Developed to support the project “Felles terminologi for klassifikasjon med Dewey”, it has only been tested with Dewey Decimal Classification (DDC) records. Issues and suggestions for generalizations and improvements are welcome!

Installation

Releases can be installed from the command line with pip:

$ pip install --upgrade mc2skos             # with virtualenv or as root
$ pip install --upgrade --user mc2skos      # install to ~/.local
  • Works with both Python 2.x and 3.x. See Travis for details on tested Python versions.

  • If lxml fails to install on Windows, try the windows installer from from PyPI.

  • If lxml fails to install on Unix, install system packages python-dev and libxml2-dev

  • Make sure the Python scripts folder has been added to your PATH.

To directly use a version from source code repository:

$ git clone https://github.com/scriptotek/mc2skos.git
$ cd mc2skos
$ pip install -e .

Usage

mc2skos infile.xml outfile.ttl

Run mc2skos --help or mc2skos -h for options.

URIs

For records with 084 $a == "ddc", URIs are generated on the form http://dewey.info/{collection}/{object}/e{edition}/, where {collection} is “class”, “table” or “scheme”, and {edition} is taken from 084 $c (with language code stripped).

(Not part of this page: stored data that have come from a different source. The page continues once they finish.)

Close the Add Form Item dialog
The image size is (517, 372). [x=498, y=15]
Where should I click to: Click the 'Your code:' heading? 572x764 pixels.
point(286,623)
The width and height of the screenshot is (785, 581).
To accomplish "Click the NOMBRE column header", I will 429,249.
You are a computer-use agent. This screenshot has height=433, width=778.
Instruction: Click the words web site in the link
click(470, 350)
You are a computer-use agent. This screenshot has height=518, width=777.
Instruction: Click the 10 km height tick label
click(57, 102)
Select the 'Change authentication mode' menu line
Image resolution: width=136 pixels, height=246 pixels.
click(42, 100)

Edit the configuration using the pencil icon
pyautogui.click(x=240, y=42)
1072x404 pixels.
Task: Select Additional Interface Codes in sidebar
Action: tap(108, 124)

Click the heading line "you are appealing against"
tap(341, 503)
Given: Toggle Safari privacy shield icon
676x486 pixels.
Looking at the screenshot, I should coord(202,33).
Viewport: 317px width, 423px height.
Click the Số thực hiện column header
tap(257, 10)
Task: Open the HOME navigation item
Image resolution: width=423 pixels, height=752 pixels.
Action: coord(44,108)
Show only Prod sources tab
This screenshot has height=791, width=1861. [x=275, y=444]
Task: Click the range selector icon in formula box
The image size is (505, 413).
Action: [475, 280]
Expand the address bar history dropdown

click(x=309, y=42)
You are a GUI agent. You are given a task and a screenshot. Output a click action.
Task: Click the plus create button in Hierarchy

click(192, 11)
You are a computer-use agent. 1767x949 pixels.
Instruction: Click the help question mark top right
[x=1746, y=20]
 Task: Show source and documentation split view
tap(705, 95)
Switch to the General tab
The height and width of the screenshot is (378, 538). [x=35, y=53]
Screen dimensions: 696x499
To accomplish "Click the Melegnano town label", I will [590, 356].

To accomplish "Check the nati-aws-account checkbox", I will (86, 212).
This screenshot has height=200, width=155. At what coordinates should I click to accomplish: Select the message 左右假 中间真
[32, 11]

<http://dewey.info/class/6--982/e21/> a skos:Concept ;
    skos:inScheme <http://dewey.info/scheme/edition/e21/>,
        <http://dewey.info/table/6/e21/> ;
    skos:notation "T6--982" ;
    skos:prefLabel "Chibchan and Paezan languages"@en .

To override this, you can specify --uri to set a URI template for classes and table record, --scheme to set a URI to be used with skos:inScheme for all records, and --table_scheme to set a URI template to be used with skos:inScheme for table records. Note that if --uri is specified, but not --scheme, no skos:inScheme will be added. Same goes with --table_scheme.

Mapping schema

Only a small part of the MARC21 Classification data model is converted, and the conversion follows a rather pragmatic approach, exemplified by the mapping of the 7XX fields to skos:altLabel.

MARC21XML

RDF

153 $a, $c, $z Classification number

skos:notation

153 $j Caption

skos:prefLabel

153 $e, $f, $z Classification number hierarchy

skos:broader

253 Complex See Reference

skos:editorialNote

353 Complex See Also Reference

skos:editorialNote

680 Scope Note

skos:scopeNote

683 Application Instruction Note

skos:editorialNote

685 History Note

skos:historyNote

694 ??? Note

skos:editorialNote

700 Index Term-Personal Name

skos:altLabel

710 Index Term-Corporate Name

skos:altLabel

711 Index Term-Meeting Name

skos:altLabel

730 Index Term-Uniform Title

skos:altLabel

748 Index Term-Chronological

skos:altLabel

750 Index Term-Topical

skos:altLabel

751 Index Term-Geographic Name

skos:altLabel

753 Index Term-Uncontrolled

skos:altLabel

765 Synthesized Number Components

mads:componentList (see below)

Synthesized number components

Components of synthesized numbers explicitly described in 765 fields are expressed using the mads:componentList property, and to preserve the order of the components, we use RDF lists. Example:

@prefix mads: <http://www.loc.gov/mads/rdf/v1#> .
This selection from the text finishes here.